Quel moto d’orgoglio che ha caratterizzato quest’adattamento teatrale dei film sopracitati, in cui Paolo Villaggio dava voce e corpo al ragioniere; una riduzione drammaturgica (scritta da Gianni Fantoni, Davide Livermore, Andrea Porcheddu, Carlo Sciaccaluga) dal carattere anche potentemente narrativo e romanzesco – proprio perché, facendo eco alla struttura «frammentaria» dei romanzi di Villaggio, appare organizzata strutturalmente in macro-momenti, in vari episodi, quelli più celebri dei film: dalla «pazzesca» Corazzata Potëmkin alla scena della partita a biliardo in casa Catellani; dalla partita a tennis alla cena in villa Serbelloni. Macro-momenti brillanti, poeticamente «evocati» – e non meramente «riprodotti» – attraverso gesti e movimenti stilizzati. Come risultano estremamente sintetizzate anche le scene, ideate da Lorenzo Russo Rainaldi, costituite da pannelli e da tende; ambienti nitidamente illuminati da Aldo Mantovani.
Nel disegno registico di Davide Livermore, la rappresentazione assume la forma d’un collage, determinato dalle celebri musiche dei film, supervisionate dal compositore Fabio Frizzi; un tragicomico pastiche teatrale, il cui carattere frammentario consiste anche nell’escamotage dell’innesto, nella sequenza episodica, di momenti narrativi (attraverso cui i vari attori, assumendo a turno la funzione di «voce narrante», introducono lo spettatore ai fatti e alle scene) e di momenti altamente poetici e astratti: pose plastiche dalla tragica e irrimediabile sospensione; momenti di irrealtà giustapposte a scene concretamente e irresistibilmente comiche: il ragioniere, lì, in poltrona, incastrato in una degradante e faticosa pratica d’autoerotismo, consumata guardando un «tragico» strip-tease su TeleMerda: una perfetta, definitiva critica allo strapotere che i vari mezzi di comunicazione esercitano sui corpi dell’informe massa; per dirla ancora con Pasolini (intervistato, nel 1975, da Gideon Bachmann), il Potere non fa altro che mercificare i corpi.
E lì, seduto in poltrona, Fantozzi con le sue «tragiche mutande ascellari» e con l’inseparabile berretto francese: una maschera teatrale, la cui cristallizzazione appare irrisolvibile: Ugo Fantozzi come Felice Sciosciammocca di Eduardo Scarpetta, una «maschera che non porta maschera», per citare Eduardo De Filippo.
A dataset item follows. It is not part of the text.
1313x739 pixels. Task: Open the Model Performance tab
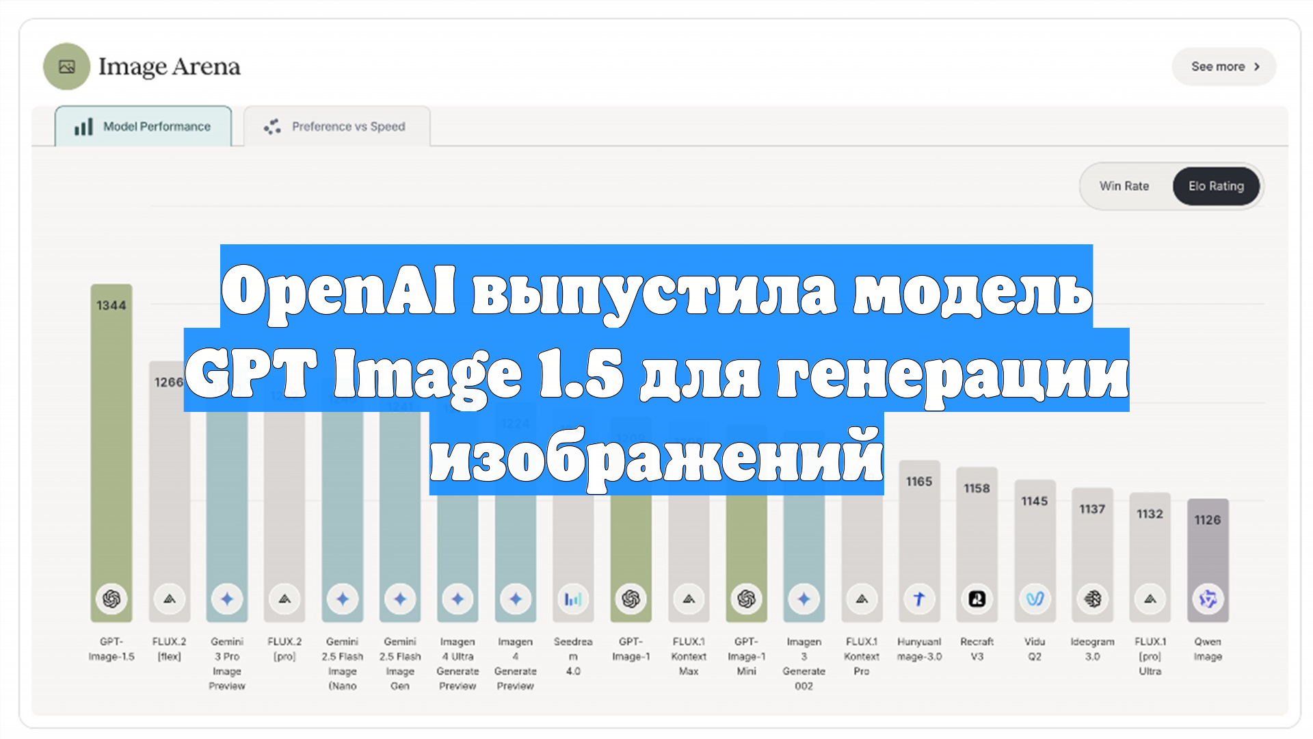click(x=144, y=127)
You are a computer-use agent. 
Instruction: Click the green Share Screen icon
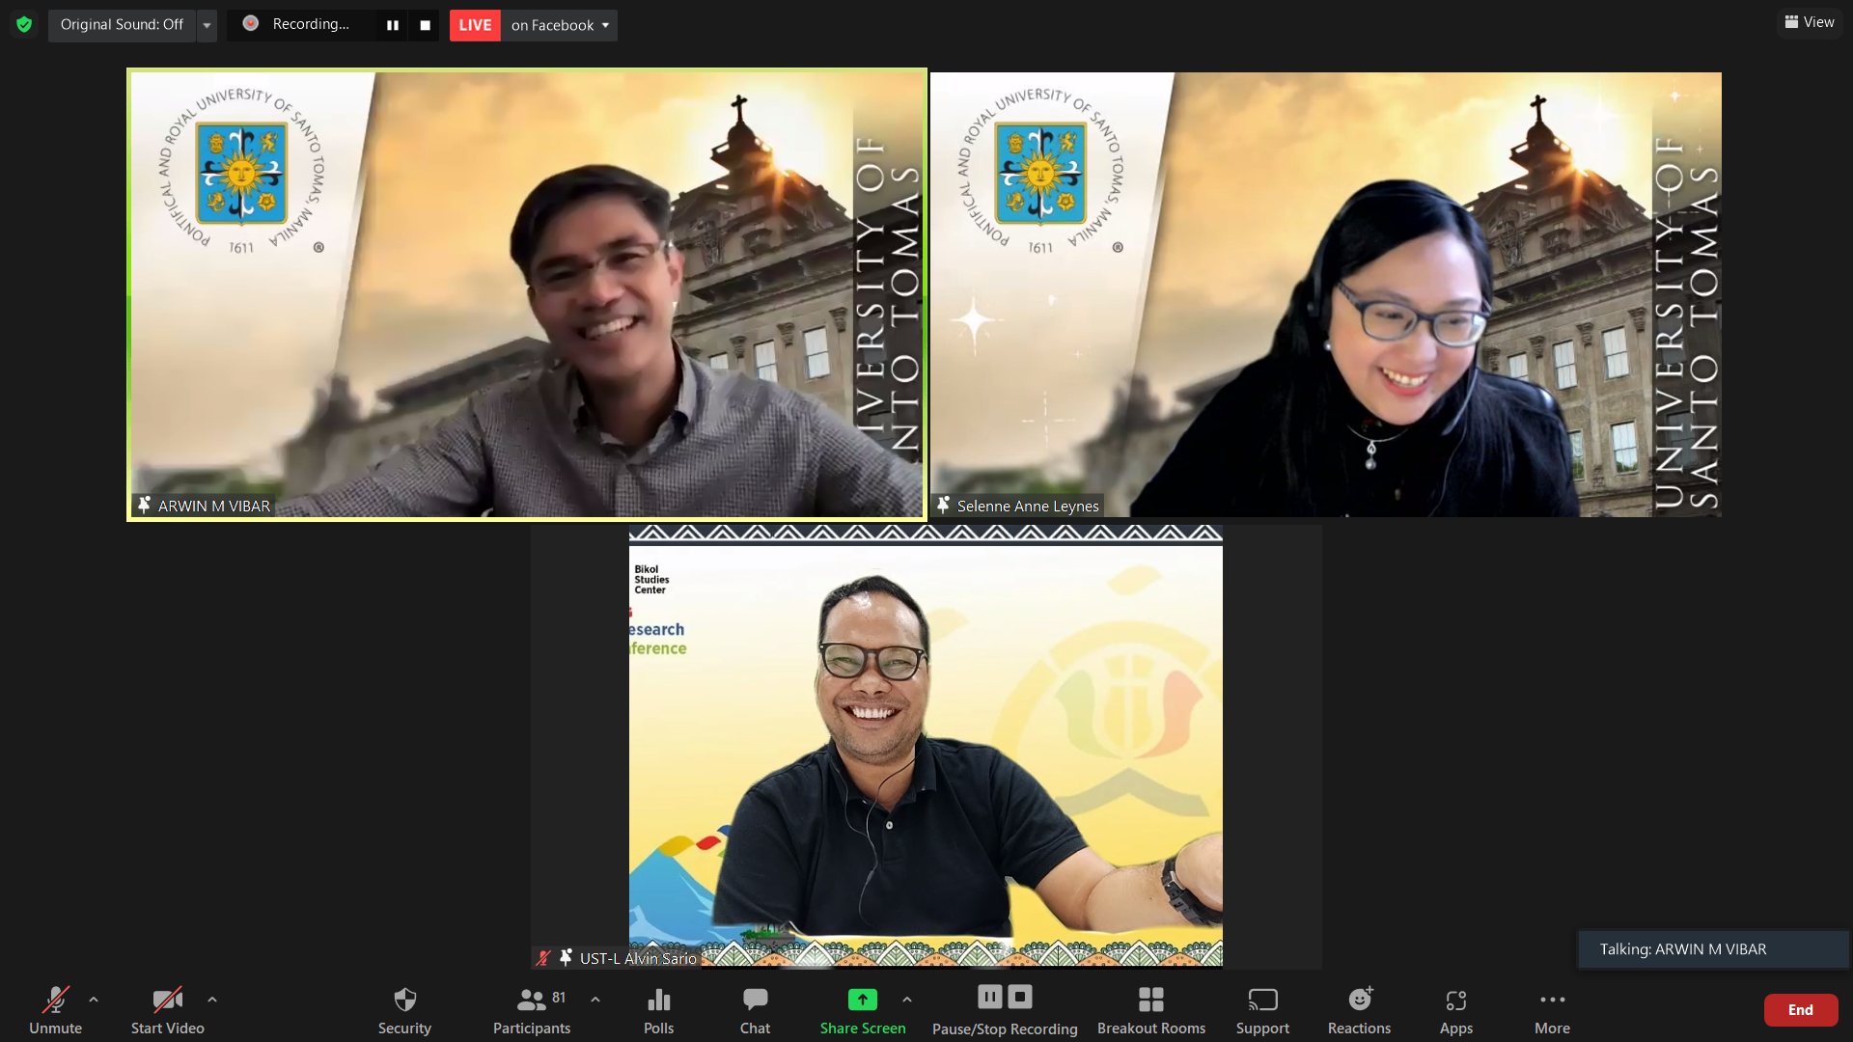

E maschera senza maschera è stato questo Fantozzi interpretato, al Bellini, da Gianni Fantoni. Attore perfetto, nella realistica costruzione del personaggio del ragioniere, avvenuta attraverso una poetica e brillante rievocazione delle sue incertezze linguistiche, dei suoi improvvisi e brevissimi momenti d’ira o di libido, dei suoi attimi d’estremo e umanissimo sconforto. L’attore affronta il ruolo con un’esattezza che potremmo definire «filologica»: il personaggio diventa un’opera letteraria «vivente». Non si tratta, però, d’un Fantozzi imitato o «parodiato», ma d’un Fantozzi «ricostruito» e affrancato dalle degradanti mortificazioni eternamente operate dai suoi padroni. Ed ecco perché Fantoni, alla fine, ci esorta a nutrire nei confronti del ragioniere un sentimento d’amore fraterno.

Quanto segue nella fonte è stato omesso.